The structural study of the Borel hierarchy on topological spaces is a foundational goal of descriptive set theory. By an early result of the field, we know that there exist universal sets at each level \(\alpha < \omega_1\) of the Borel hierarchy on the Baire space \(\omega^\omega\), hence the order of this hierarchy, i.e. the first ordinal \(\alpha\) at which every Borel set has been generated, attains the maximal possible value of \(\omega_1\). However, there are other subspaces of \(\omega^\omega\) where this hierarchy is shorter; take for example any countable space, on which every Borel subset must be \(\Sigma^0_2\).

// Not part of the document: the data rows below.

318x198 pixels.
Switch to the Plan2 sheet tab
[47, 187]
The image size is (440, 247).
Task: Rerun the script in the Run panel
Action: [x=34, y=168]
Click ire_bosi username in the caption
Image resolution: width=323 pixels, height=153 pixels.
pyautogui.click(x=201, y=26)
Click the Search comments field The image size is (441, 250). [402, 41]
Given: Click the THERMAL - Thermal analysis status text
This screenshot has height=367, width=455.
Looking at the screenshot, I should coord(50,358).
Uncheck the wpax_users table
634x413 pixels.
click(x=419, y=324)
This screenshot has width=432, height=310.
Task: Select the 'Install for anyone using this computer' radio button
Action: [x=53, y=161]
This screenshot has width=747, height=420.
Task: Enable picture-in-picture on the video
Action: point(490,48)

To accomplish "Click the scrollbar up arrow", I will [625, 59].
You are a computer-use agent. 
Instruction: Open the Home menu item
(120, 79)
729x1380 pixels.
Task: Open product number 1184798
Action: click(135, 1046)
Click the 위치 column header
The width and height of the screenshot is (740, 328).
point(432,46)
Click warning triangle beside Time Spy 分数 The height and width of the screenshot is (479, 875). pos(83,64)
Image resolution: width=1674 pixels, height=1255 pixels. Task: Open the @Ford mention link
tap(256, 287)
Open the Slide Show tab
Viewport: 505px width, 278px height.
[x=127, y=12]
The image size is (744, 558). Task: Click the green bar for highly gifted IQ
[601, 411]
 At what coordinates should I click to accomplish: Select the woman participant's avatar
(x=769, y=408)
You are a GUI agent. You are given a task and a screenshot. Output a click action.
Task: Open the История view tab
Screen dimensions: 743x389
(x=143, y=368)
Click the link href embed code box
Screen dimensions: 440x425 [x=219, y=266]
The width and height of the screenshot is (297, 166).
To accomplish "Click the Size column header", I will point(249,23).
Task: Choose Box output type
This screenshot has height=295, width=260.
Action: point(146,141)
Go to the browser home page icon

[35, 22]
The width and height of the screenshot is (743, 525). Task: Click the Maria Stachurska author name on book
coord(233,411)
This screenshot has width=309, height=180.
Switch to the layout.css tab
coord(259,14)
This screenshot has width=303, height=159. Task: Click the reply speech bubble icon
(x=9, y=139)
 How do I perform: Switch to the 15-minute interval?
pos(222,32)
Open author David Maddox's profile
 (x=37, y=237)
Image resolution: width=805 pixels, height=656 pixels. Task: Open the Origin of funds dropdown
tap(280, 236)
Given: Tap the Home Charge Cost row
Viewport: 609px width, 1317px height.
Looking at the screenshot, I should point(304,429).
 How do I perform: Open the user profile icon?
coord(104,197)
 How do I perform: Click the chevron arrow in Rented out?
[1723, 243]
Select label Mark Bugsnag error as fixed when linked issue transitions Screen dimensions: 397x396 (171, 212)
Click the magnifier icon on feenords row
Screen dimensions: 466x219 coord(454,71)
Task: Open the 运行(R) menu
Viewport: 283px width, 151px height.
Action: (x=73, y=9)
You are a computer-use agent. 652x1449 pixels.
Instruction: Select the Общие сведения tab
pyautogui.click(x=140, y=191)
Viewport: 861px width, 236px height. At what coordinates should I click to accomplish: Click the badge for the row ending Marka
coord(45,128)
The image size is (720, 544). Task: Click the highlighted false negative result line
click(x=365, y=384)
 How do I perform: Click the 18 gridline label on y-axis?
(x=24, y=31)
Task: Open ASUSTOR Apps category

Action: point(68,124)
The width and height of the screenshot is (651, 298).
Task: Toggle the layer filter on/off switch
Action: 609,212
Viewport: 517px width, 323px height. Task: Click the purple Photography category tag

The topic of this talk is a framework for the surgical alteration of the complexity of the Borel hierarchy on subspaces of \(\omega^\omega\), pioneered by A. Miller. We will discuss Miller's notion of \(\alpha\)-forcing, which allows for either collapsing or increasing the length of the Borel hierarchy, as well as the proof ideas behind some preservation theorems necessary to do so. In the second part of the talk, we will delve into recent developments in this area, such as an extension of the framework to the field of generalized descriptive set theory of an uncountable cardinal \(\kappa = \kappa^{<\kappa}\) or the study of the \(\lambda\)-Borel subsets of \(\kappa^\kappa\) for \(\lambda > \kappa\), with a particular emphasis on the case \(\lambda = \omega_1\) and \(\kappa = \omega\). We will give several examples of models constructed using this method in both the classical case of \(\omega\) and the generalized case of an uncountable \(\kappa\). Lastly, we will discuss some limitations of the technique and directions for future work.